Aida, che nasce per il teatro del Cairo, dove va in scena nel 1871, è opera di struttura tradizionale in cui le arie si alternano a duetti, terzetti e quartetti giustapposti a grandi scene d’insieme – nelle quali diviene palpabile l’incertezza e lo smarrimento dei protagonisti – che spinge Verdi verso una sofisticata pluralità stilistica, anche attraverso il recupero di «modi» musicali antichi.

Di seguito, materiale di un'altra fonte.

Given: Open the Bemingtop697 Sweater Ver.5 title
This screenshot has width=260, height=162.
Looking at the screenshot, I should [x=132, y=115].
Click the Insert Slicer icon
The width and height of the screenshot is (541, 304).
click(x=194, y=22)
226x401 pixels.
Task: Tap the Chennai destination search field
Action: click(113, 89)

Di questa «doppia faccia» dell’opera – in cui ognuno «cerca un altro Egitto» dove ricomporre dovere e amore, eroismo e scoramento, alterezza e pietà – Nicola Luisotti, alla testa dell’orchestra del San Carlo, ha dato una lettura sovranamente unitaria. Non solo le scene si saldano perfettamente l’una all’altra ma in ciascuna di esse un ritmo interno batte ansiosamente, rendendo consequenziale e inesorabile lo svolgersi della vicenda. Una scelta direttoriale che dà ovviamente minor peso alla peculiarità timbrica e a una certa estenuazione melodica, uno degli aspetti più catturanti dell’opera, conservando però intatta la solennità che contraddistingue i personaggi e le grandi scene di massa, ma una scelta che, non perdendo mai di vista il dramma, tiene avvinta l’attenzione come di fronte a una storia inedita.
Il nome del regista, Franco Dragoni, tra i protagonisti del Cirque du soleil, faceva già intravvedere le caratteristiche dello spettacolo, che è rutilante di invenzioni, luci e interpretazioni assai personali, come il grande lenzuolo insanguinato che fa da sfondo alla marcia trionfale o i ballerini «classici», egiziani, opposti ai barbari etiopi, che sono invece funamboli, breakdancer, acrobati, scelta che rafforza l’intenzione di Verdi di creare una vicenda fuori dal tempo ma non dalla storia. Nella scenografia di Benito Leonori il palco appare come un grande acquario, delimitato da un recinto di corde, all’interno del quale interpreti, ballerini e comparse si muovono in una luminosità versicolore che si spegne solo nell’oscurità del sepolcro fatale.
La compagnia di canto del secondo cast vede nei ruoli principali Kristin Lewis come Aida, bel timbro ma tecnica ancora immatura, Stuart Neill è Radamès, spavaldo quanto basta, mentre Sonia Ganassi disegna una Amneris altera e regale. Come accade a ogni opera d’arte anche Aida, pur rimanendo sé stessa, è stata ridisegnata al San Carlo con austerità e sensibilità adeguate ai nostri difficili giorni, e il non rifugiarsi nella routine nascondendosi dietro l’asprezza del momento è merito non piccolo da ascriversi a quanti hanno creduto e voluto questo spettacolo che, nonostante i problemi economici che affliggono anche i grandi teatri, risponde con intelligenza alle attese del pubblico.